C>S "ssl handshake([SSL Certificate])"
C>S "encrypt([SSL KEY],"I am [username] and my password is [password]")"
S>C "encrypt([SSL KEY],"Thankyou [username], you are now accepted")""
if we are using mutual SSL (i know it's harder to set up), mutual authentication is already done without user interaction, is there a need username/password to be sent? i can understand if you are sending only the username just so the server knows who you are and can then log your history.
i am assuming the above is possible only if the attacker has the key and knows party a's UID.
That depends on if the key is different. IF *I* have the same key as another user, and can get a copy of his traffic (from sniffing at a wifi router, say) I can decrypt his transmission, and simply update the timestamp.
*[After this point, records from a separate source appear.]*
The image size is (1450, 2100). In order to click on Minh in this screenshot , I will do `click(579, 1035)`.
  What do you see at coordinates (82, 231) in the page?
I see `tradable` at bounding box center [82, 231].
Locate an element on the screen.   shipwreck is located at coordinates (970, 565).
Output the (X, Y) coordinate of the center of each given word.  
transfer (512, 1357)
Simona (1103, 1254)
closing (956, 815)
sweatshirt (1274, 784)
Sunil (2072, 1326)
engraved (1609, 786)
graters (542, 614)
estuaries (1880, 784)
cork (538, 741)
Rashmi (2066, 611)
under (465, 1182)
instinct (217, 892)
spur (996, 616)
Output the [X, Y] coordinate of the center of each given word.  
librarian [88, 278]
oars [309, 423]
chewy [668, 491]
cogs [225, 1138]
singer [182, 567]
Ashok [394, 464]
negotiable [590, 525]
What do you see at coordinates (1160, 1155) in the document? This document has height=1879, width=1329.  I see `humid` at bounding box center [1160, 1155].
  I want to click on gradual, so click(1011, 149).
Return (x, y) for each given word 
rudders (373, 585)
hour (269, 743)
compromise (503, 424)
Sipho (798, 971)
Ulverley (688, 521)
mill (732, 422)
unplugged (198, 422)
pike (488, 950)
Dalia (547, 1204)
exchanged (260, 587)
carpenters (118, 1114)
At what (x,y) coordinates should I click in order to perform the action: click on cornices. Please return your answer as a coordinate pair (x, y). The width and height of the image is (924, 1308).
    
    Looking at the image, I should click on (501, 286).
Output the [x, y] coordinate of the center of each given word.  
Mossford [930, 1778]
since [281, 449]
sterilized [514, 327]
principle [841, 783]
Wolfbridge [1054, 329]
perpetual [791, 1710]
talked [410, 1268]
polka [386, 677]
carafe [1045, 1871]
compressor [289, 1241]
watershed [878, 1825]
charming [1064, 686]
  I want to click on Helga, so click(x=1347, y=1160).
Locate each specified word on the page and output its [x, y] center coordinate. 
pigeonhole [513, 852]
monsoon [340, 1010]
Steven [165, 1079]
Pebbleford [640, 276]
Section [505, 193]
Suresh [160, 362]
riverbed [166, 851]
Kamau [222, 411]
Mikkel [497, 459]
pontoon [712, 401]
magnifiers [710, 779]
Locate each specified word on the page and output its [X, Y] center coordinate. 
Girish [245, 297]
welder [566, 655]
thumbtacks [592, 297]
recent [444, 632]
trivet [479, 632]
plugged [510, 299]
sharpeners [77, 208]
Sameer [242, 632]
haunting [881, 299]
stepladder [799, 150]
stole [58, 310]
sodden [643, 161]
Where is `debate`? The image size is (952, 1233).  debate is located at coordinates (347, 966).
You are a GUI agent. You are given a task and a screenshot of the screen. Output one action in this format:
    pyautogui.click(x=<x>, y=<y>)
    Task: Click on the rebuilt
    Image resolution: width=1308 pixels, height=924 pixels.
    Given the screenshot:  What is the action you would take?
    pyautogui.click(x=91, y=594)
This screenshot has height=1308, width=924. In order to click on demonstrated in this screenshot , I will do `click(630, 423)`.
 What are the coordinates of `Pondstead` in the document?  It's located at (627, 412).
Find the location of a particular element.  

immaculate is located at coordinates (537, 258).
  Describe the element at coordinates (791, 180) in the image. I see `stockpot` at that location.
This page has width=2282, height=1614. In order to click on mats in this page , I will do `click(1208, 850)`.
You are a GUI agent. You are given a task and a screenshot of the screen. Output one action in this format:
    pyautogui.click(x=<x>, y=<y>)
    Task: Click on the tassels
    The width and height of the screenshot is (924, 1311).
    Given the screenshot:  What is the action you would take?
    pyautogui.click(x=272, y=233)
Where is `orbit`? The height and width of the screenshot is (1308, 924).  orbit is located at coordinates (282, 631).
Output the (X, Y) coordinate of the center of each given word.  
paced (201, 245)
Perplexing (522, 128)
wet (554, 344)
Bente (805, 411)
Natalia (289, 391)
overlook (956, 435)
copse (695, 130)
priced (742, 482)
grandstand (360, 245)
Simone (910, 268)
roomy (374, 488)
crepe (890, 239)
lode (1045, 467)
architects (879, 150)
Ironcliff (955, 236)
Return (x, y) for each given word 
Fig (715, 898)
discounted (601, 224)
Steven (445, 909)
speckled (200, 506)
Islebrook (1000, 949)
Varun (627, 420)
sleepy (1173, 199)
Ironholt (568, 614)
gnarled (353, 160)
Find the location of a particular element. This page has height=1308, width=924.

IF I can't intercept the traffic, but do share a key, then I would need to know any corresponding info for the person I wish to spoof; in some cases, that can be obtained by another route, but yes, the more unique info that is in the encrypted packet, the harder it is to reproduce. If the keys are different, then you are in the realm of a replay attack (only) but need to have some external reference to the account so that you know which key to use.
if we are using mutual SSL (i know it's harder to set up), mutual authentication is already done without user interaction, is there a need username/password to be sent? i can understand if you are sending only the username just so the server knows who you are and can then log your history.
No, if you are using clientside certificates, then they can both act as a gatekeeper to the solution, and as identification of the user. You then have to worry about the security of THAT access token, as it will then need to exist on the user's machine and would not be trivial to re-type from memory :)
1) you can transfer the key to them securely over https. but if you *can* transfer securely over https, why bother with blowfish at all? Https is designed for this role, and blowfish really isn't.
2) If they have the key and can intercept traffic, they can use the key to decrypt that traffic.
3) unencrypted data is fine if the link is secure, but IP filtering wont' cut it if there is any possibility of interception. Firesheep was a wake-up-call for many providers in this respect.
4) *any* method that uses a fixed symmetric key is going to need to look hard at replay attacks (simply re-sending the encrypted form unchanged) and similar issues.
5) the usual method of handling a password is challenge-response - so normally a web service will expect a username (unencrypted) and respond with a random string (called a nonce in the lit; the same concept is given by salt, but that implies different usage). The client then concatenates the nonce and the password, applies a hash, and sends back the hashcode. The server can perform the same calculation and compare its result to the result it gets back - so no need of a key, no chance of a replay attack, and no way to get the password back from the hash actually sent.